Ronald Reagan on Trade

Ryan Hite, Jordan Henry, John and Andy Schlafly

Ronald Reagan on Trade

**Previously Recorded by Phyllis Schlafly (11-88, 5-4-11)**

The promoters of what is mistakenly called "free trade" often cite Ronald Reagan as authority, claiming he was a believer and advocate of free trade. That's not true. Reagan's economic and trade policies were grounded in the belief that his number-one task was to win the Cold War and defeat the evil empire, so his trade policy was subordinated to that goal.

Reagan's principal policy to bring about the Soviet Union's collapse was his effort to try to spend the Soviet Union into the ground through a unprecedented American military buildup, while denying the Soviets access to Western technology and capital that could have helped them militarily and economically. The Soviet economy was becoming less and less productive and lagged badly in the technologies that were so critical for military superiority.

Reagan intensified the Soviet predicament in three ways. First, he imposed very tight Westem restrictions on technology transfers to the Soviet bloc. Second, he blocked Soviet access to Westem capital wherever he could. Third, and most important, he launched a big technology-led American military buildup with which the Soviet Union was unable to compete.

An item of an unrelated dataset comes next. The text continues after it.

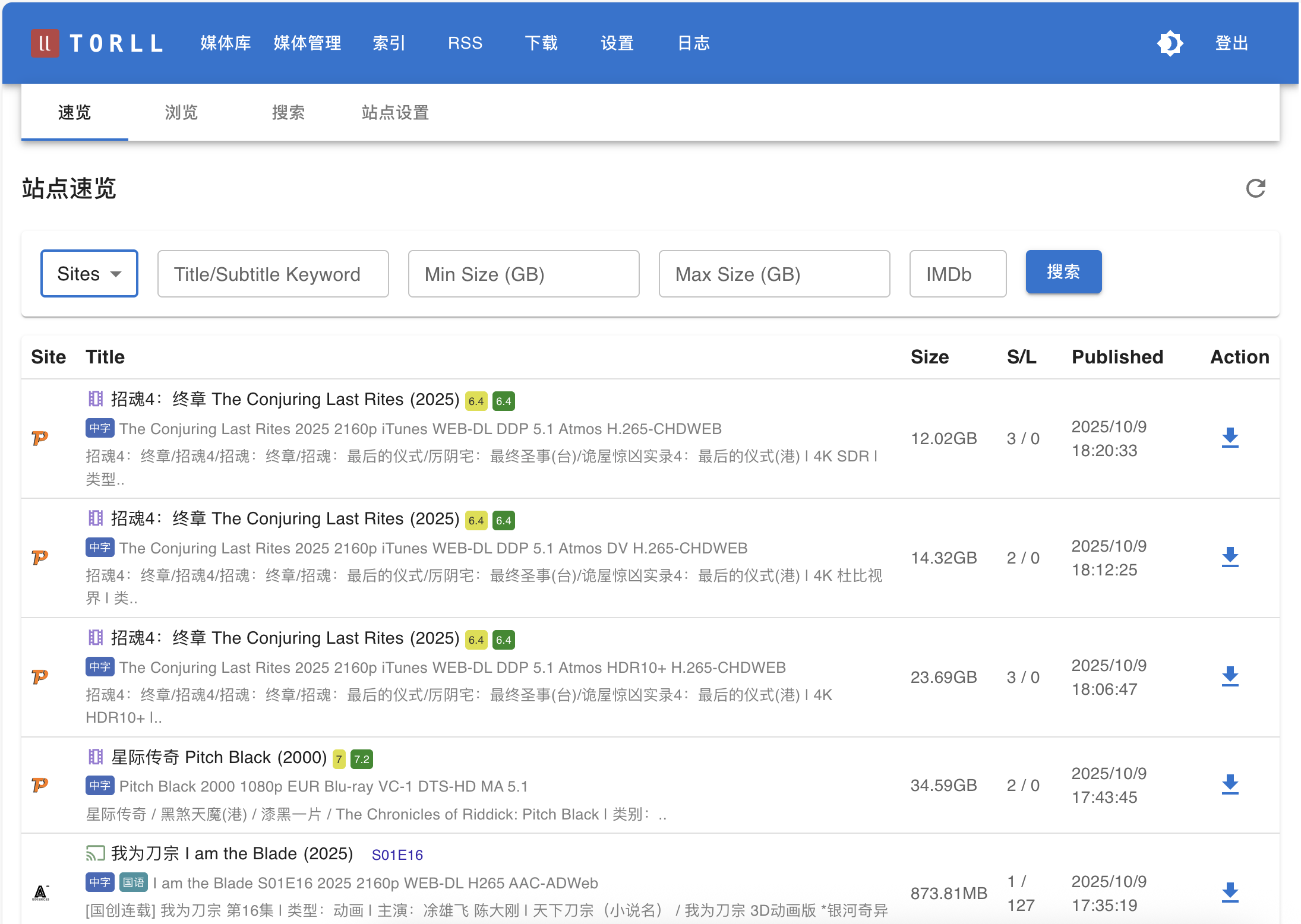Click the Min Size (GB) field
Image resolution: width=1301 pixels, height=924 pixels.
523,274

Regrettably, our later Presidents have not followed the Reagan policy in dealings with China, which is using the cash it gets from selling us cheap goods to build up the most modem and threatening military establishment in the world. Our government has done nothing to stop the export of our best technology to China, which regularly engages in predatory trade practices such as currency manipulation, government subsidies to Chinese manufacturers, allowing Communist China to force American companies to give China their patents and trade secrets, dumping of their products below cost, and outright theft of our patents and industrial know-how.